By setting the film's making in West Germany in 1977, Arditti brings in another group often labelled evil: the Red Army Faction, better known as the Baader Meinhof terrorists. Finally, there is a strong contemporary resonance in the novel in the light of September 11 and the "war on terrorism", emphasised by Felicity's involvement with Palestinian militants. "What I am trying to understand," Arditti explains, "is what causes an individual to commit an act of terrorism, what is the effect on an individual of being caught in the middle of extremists who say 'my views are of more value than your views and in order to endorse them I'm prepared to kill you'. This for me is the classic fascist attitude."

Though he speaks gently, Arditti is neither in the flesh nor on the page someone who shies away from expressing strong opinions about very sensitive subjects. But, you sense, he does it in pursuit of understanding, not headlines.

That restless spirit of enquiry covers his attitude to most things about him, not least his unflinching view of fiction. "I review a lot of novels and read many more for pleasure and I am often struck by the lack of ambition," he says. "Many of them are perfectly formed miniatures, with a single idea. This is particularly true of English novels with their closed world, which is beautifully observed, richly characterised and written about with an ironic detachment. But I find they don't challenge me... They don't take me into areas I've never been to before."

Arditti believes writers must be willing to exploit the greater flexibility and scope of the written word to come up with a real challenge in form and content. And he practises what he preaches. So behind the sex and religion in Easter was a dazzling technical achievement: to mirror in the structure of the novel a religious artist's medieval triptych.

And that same invention is at play in Unity. "I thought it would be very false for me to do it as a straight narrative with me as an all-seeing narrator telling the story," explains Arditti. "I wanted to show different responses and perspectives provided by various people who were part of this story."

So the story progresses through a sequence of individual reflections of events - some in diary form, some in letters, some in interviews, some bleak and some full of black humour. It is in the self-centred ramblings of one of the film's stars, an acclaimed British actress who has joined a revolutionary party and believes that part of her contribution to the cause is sleeping with downtrodden workers, that Arditti offers both satire and sex. He brings in a further twist by naming the narrator Michael Arditti - though he insists the character is not based on him. "I wanted me as the author to be involved... I wanted to challenge readers as to what is the reality of the book."

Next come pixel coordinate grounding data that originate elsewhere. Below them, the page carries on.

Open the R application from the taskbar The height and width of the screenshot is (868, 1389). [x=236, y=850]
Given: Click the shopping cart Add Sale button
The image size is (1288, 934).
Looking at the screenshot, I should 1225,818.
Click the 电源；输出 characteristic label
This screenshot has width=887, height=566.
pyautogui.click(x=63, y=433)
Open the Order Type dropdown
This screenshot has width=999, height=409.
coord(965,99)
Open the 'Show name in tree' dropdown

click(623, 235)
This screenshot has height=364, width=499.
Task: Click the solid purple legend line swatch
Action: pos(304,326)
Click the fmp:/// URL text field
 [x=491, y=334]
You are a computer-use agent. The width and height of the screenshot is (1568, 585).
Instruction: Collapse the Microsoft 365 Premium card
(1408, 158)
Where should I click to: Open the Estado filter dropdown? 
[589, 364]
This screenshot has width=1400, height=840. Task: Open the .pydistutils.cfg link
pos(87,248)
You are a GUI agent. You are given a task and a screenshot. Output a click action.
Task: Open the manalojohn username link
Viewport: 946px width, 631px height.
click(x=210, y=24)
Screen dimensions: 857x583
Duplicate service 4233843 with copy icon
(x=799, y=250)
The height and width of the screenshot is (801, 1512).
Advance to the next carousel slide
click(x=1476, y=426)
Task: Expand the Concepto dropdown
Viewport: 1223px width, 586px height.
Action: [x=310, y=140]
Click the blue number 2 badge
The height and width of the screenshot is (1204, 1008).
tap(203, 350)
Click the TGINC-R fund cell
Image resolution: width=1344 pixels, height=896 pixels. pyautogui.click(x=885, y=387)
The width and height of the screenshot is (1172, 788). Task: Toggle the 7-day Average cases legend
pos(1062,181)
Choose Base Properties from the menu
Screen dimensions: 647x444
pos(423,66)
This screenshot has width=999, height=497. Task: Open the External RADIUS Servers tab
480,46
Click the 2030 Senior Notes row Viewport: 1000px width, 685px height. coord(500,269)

The conventional wisdom in publishing is to follow up a success with more of the same. Arditti knows it, but has declined. Did he set out deliberately to go in the opposite direction? "I think," he points out, "I've been doing that all my life in various ways."

Peter Stanford has edited 'Why I Am Still a Catholic' (Continuum)

Biography

MICHAEL ARDITTI

Michael Arditti was born in Cheshire and attended Rydal School in north Wales. After studying English at Cambridge University he was a theatre critic for the Evening Standard and wrote plays for the stage and radio. His first novel, The Celibate, appeared in 1993. It was followed in 1996 by Pagan and Her Parents, shortlisted for the Lambda Award in the US. Easter (2000) won the inaugural Waterstone's Mardi Gras Award for the best novel on a gay subject. A collection of short stories, Good Clean Fun, came out last year. His new novel, Unity, is published by Maia Press. Michael Arditti lives in Primrose Hill, north London.